● WORK ORDER
Copy all lines of the listing that include the string "page".

⁂

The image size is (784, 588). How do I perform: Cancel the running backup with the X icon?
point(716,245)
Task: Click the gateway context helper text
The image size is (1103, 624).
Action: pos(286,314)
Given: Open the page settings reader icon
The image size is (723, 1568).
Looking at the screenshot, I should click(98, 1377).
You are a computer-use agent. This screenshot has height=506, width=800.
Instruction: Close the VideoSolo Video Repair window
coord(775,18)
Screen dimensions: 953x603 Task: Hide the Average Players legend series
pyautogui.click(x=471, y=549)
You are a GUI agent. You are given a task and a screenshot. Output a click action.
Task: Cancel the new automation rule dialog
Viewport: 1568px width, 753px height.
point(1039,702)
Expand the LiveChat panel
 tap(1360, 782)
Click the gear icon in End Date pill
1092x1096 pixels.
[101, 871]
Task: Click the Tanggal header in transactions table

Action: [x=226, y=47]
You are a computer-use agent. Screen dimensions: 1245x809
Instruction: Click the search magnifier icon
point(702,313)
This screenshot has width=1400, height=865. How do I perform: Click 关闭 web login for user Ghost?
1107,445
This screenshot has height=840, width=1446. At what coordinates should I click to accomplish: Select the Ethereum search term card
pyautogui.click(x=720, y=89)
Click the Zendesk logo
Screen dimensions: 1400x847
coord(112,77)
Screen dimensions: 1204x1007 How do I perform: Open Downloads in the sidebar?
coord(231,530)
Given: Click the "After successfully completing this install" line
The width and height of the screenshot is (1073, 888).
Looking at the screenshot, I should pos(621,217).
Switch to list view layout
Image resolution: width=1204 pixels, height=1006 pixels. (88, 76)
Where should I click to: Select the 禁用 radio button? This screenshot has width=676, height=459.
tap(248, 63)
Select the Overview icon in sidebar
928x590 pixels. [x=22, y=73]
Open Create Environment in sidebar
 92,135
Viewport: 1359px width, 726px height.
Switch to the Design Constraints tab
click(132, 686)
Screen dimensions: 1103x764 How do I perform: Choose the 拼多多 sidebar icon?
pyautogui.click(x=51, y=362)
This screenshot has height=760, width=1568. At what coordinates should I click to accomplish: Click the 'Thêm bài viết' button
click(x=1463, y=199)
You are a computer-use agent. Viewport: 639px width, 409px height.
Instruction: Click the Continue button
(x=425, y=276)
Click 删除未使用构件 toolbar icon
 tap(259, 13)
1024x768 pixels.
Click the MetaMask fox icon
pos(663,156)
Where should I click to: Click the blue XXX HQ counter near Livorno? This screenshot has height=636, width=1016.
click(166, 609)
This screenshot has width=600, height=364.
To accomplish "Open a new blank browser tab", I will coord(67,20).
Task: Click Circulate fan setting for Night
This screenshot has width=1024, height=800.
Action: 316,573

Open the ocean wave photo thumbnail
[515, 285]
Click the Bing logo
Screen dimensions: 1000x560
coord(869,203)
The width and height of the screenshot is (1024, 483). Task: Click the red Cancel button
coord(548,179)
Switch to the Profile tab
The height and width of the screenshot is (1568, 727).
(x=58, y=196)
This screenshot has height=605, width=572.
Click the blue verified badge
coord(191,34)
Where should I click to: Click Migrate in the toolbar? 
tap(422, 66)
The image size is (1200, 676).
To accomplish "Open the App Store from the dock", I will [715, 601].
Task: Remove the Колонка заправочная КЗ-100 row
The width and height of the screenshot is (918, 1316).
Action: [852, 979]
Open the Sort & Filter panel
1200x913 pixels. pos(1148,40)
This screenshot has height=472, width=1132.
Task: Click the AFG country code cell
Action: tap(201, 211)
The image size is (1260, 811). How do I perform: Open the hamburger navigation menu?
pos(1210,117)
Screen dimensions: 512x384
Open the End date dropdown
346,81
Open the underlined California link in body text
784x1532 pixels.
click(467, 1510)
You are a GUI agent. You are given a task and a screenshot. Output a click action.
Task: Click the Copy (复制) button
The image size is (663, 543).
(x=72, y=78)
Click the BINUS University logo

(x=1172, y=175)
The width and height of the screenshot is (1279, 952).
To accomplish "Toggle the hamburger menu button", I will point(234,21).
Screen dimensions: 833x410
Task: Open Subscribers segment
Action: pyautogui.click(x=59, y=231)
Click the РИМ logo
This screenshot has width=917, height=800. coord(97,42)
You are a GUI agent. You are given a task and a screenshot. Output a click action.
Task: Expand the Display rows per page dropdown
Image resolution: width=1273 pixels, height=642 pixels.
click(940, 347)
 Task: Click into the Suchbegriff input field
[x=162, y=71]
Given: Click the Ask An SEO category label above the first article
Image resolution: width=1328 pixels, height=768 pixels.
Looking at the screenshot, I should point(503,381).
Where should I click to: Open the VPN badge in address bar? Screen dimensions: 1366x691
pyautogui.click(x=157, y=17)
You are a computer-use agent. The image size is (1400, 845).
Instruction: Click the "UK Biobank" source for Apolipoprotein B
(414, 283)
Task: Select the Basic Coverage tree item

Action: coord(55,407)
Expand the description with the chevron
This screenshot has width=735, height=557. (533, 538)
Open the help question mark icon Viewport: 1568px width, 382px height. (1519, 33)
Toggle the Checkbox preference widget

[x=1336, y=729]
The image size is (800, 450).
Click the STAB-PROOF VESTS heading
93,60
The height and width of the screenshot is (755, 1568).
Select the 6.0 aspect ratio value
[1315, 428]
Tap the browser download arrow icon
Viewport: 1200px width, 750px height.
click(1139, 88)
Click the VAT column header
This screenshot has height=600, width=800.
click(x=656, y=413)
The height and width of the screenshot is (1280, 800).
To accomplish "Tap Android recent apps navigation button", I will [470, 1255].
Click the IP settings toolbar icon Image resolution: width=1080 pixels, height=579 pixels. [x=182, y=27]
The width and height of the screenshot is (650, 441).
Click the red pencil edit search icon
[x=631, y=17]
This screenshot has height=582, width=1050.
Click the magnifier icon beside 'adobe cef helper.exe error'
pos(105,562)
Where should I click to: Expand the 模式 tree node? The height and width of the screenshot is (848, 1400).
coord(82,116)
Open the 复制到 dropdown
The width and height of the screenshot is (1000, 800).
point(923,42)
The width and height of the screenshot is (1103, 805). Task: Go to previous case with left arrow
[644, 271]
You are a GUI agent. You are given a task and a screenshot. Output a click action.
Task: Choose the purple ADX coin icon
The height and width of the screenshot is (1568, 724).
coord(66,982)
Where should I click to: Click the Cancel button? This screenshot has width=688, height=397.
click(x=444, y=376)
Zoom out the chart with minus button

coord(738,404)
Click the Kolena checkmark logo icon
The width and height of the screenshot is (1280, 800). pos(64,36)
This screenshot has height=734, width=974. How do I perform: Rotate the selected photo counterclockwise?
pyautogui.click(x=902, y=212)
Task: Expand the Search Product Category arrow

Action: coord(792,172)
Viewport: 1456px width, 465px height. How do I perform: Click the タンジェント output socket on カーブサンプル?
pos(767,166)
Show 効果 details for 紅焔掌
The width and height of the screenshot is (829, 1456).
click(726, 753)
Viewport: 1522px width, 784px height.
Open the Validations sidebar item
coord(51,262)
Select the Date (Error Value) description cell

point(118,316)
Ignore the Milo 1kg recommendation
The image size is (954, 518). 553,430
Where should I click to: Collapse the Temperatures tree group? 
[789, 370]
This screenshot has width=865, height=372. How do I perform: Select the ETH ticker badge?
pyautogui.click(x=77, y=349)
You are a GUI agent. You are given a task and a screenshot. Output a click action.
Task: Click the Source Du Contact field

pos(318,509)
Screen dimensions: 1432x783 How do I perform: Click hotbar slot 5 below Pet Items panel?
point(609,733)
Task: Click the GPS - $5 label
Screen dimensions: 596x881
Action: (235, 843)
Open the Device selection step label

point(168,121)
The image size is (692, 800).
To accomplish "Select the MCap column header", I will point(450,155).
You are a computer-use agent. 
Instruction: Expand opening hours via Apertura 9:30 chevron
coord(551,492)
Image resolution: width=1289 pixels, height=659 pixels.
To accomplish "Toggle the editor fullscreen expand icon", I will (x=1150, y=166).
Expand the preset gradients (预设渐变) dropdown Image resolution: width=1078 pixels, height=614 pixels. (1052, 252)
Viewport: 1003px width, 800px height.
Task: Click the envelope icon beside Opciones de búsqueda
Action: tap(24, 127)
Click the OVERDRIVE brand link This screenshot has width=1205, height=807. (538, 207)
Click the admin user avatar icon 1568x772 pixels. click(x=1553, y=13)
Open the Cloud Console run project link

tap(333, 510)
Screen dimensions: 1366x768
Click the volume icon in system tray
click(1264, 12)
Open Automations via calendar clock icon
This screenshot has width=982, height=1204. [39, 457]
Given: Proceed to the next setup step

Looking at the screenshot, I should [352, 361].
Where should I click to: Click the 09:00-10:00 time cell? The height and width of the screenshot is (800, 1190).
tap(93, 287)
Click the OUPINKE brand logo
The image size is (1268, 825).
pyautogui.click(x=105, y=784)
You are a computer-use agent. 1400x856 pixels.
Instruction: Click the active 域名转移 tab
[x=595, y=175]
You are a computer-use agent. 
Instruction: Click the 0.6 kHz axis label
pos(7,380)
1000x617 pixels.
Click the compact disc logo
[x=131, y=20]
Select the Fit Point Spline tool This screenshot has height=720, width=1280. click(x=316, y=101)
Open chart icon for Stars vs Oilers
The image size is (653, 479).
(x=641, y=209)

⁂

● RESPONSE TO THIS TASK
Given: Open the page settings reader icon
Task: Expand the Display rows per page dropdown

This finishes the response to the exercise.